(Stored items)
____
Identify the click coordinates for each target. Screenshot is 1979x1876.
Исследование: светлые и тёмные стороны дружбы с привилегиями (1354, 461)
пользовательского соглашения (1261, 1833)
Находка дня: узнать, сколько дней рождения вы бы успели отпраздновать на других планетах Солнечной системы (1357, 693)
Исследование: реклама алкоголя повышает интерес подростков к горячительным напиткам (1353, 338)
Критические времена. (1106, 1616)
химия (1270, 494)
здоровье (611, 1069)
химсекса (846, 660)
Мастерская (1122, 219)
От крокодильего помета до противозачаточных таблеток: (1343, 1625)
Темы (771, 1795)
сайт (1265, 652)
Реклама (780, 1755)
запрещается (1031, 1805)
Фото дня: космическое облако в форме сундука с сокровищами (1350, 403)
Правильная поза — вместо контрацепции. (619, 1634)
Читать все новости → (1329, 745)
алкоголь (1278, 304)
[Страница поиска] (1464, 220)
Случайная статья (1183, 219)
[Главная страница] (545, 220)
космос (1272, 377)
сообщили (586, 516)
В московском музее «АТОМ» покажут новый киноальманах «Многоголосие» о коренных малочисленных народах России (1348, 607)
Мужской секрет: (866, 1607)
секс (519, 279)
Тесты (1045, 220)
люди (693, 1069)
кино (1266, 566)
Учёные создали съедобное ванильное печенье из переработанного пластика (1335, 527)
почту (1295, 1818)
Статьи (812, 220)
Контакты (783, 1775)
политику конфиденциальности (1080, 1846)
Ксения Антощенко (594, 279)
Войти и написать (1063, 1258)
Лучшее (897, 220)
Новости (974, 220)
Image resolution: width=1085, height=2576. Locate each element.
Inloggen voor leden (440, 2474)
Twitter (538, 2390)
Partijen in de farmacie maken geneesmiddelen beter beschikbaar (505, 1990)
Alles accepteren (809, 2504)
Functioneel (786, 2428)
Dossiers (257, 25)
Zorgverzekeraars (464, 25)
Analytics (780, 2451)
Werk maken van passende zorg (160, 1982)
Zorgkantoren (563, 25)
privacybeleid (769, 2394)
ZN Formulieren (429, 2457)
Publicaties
____
• [To do]
Could you retype every record above exactly as given?

• [Exercise answer]
Identify the click coordinates for each target. Screenshot is 1979x1876.
Исследование: светлые и тёмные стороны дружбы с привилегиями (1354, 461)
пользовательского соглашения (1261, 1833)
Находка дня: узнать, сколько дней рождения вы бы успели отпраздновать на других планетах Солнечной системы (1357, 693)
Исследование: реклама алкоголя повышает интерес подростков к горячительным напиткам (1353, 338)
Критические времена. (1106, 1616)
химия (1270, 494)
здоровье (611, 1069)
химсекса (846, 660)
Мастерская (1122, 219)
От крокодильего помета до противозачаточных таблеток: (1343, 1625)
Темы (771, 1795)
сайт (1265, 652)
Реклама (780, 1755)
запрещается (1031, 1805)
Фото дня: космическое облако в форме сундука с сокровищами (1350, 403)
Правильная поза — вместо контрацепции. (619, 1634)
Читать все новости → (1329, 745)
алкоголь (1278, 304)
[Страница поиска] (1464, 220)
Случайная статья (1183, 219)
[Главная страница] (545, 220)
космос (1272, 377)
сообщили (586, 516)
В московском музее «АТОМ» покажут новый киноальманах «Многоголосие» о коренных малочисленных народах России (1348, 607)
Мужской секрет: (866, 1607)
секс (519, 279)
Тесты (1045, 220)
люди (693, 1069)
кино (1266, 566)
Учёные создали съедобное ванильное печенье из переработанного пластика (1335, 527)
почту (1295, 1818)
Статьи (812, 220)
Контакты (783, 1775)
политику конфиденциальности (1080, 1846)
Ксения Антощенко (594, 279)
Войти и написать (1063, 1258)
Лучшее (897, 220)
Новости (974, 220)
Image resolution: width=1085, height=2576. Locate each element.
Inloggen voor leden (440, 2474)
Twitter (538, 2390)
Partijen in de farmacie maken geneesmiddelen beter beschikbaar (505, 1990)
Alles accepteren (809, 2504)
Functioneel (786, 2428)
Dossiers (257, 25)
Zorgverzekeraars (464, 25)
Analytics (780, 2451)
Werk maken van passende zorg (160, 1982)
Zorgkantoren (563, 25)
privacybeleid (769, 2394)
ZN Formulieren (429, 2457)
Publicaties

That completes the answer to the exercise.